2. Kaltkathodenfluoreszenzlampe nach Anspruch 1, dadurch gekennzeichnet, dass die zwei Anschlussleitungen (9a, 9b) am Basismetall (7) voneinander elektrisch isoliert sind.
3. Kaltkathodenfluoreszenzlampe nach Anspruch 1 oder 2, dadurch gekennzeichnet, dass beide Enden des schraubenlinienförmigen Drahtelements (3) dem Basismetall (7) zugewandt sind, wobei sich eines der beiden Enden von der Oberseite des Drahtelements (3) her durch das Drahtelement (3) hindurch bis zum Basismetall (7) erstreckt, und dass innerhalb des Drahtelements (3) die Emitter-beschichtete Spule (21) angeordnet ist.

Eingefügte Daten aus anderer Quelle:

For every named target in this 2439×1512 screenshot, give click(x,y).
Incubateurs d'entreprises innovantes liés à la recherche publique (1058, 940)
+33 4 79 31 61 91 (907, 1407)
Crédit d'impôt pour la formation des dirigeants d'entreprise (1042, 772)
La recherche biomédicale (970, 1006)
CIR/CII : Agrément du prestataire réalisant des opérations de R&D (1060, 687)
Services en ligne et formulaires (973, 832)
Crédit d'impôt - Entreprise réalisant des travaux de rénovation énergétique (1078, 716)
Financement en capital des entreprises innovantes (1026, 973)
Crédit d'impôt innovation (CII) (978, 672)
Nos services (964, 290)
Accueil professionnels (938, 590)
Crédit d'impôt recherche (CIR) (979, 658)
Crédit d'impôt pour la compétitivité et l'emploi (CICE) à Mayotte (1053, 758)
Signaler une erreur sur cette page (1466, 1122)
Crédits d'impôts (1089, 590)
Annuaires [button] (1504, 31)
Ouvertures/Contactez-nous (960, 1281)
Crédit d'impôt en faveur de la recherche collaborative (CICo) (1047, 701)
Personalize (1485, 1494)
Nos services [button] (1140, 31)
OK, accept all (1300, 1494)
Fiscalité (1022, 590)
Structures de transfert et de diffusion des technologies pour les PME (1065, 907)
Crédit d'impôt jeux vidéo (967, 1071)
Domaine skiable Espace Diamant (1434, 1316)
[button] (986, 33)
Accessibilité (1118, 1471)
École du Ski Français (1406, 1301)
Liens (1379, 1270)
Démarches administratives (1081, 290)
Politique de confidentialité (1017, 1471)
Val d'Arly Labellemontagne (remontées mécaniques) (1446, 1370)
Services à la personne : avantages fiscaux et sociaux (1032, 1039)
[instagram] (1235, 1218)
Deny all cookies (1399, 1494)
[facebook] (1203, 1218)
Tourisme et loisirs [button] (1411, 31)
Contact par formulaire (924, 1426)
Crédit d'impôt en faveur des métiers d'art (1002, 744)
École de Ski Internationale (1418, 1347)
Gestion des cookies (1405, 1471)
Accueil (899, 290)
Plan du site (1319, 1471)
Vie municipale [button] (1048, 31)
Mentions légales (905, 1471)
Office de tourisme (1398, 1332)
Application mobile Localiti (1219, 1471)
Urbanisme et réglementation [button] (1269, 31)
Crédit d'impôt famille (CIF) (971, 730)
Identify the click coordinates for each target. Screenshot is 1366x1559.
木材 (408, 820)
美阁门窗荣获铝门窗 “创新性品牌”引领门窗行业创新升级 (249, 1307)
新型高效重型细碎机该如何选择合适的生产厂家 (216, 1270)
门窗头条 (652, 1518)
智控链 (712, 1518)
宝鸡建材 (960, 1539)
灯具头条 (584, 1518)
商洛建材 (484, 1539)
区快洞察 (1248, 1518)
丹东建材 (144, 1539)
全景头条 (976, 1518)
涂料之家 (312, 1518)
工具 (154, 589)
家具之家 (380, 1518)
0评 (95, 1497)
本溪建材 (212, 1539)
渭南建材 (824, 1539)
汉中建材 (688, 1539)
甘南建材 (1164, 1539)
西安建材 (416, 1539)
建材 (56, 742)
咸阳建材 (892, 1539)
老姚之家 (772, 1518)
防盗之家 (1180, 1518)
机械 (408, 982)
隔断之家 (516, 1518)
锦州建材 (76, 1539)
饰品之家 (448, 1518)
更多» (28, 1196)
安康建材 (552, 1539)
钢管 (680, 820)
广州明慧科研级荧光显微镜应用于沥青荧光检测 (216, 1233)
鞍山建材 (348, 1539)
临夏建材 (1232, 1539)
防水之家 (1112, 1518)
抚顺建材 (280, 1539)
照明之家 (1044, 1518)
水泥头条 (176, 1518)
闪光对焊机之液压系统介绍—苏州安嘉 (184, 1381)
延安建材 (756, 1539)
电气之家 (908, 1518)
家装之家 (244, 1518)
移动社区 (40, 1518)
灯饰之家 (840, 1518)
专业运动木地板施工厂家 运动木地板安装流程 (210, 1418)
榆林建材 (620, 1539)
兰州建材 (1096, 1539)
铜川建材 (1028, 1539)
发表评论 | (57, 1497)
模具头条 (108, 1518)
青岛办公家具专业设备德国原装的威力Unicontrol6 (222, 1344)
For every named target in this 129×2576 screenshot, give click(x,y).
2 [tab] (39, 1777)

4. Kaltkathodenfluoreszenzlampe nach einem der Ansprüche 1 bis 3, dadurch gekennzeichnet, dass die Emitter-beschichtete Spule (21) mittels eines Wolframdrahts der dünner ist als das Drahtelement (3) und der schraubenlinienförmig gewunden ist, zu einer Dünn-Spule gebildet ist, die auf der Oberfläche mit einem oder mehreren Emittern, bestehend aus einem der folgenden Materialien: Cäsiumoxid, Bariumoxid, Strontiumcalciumoxid, Yttriumoxid oder Magnesiumoxid, beschichtet ist.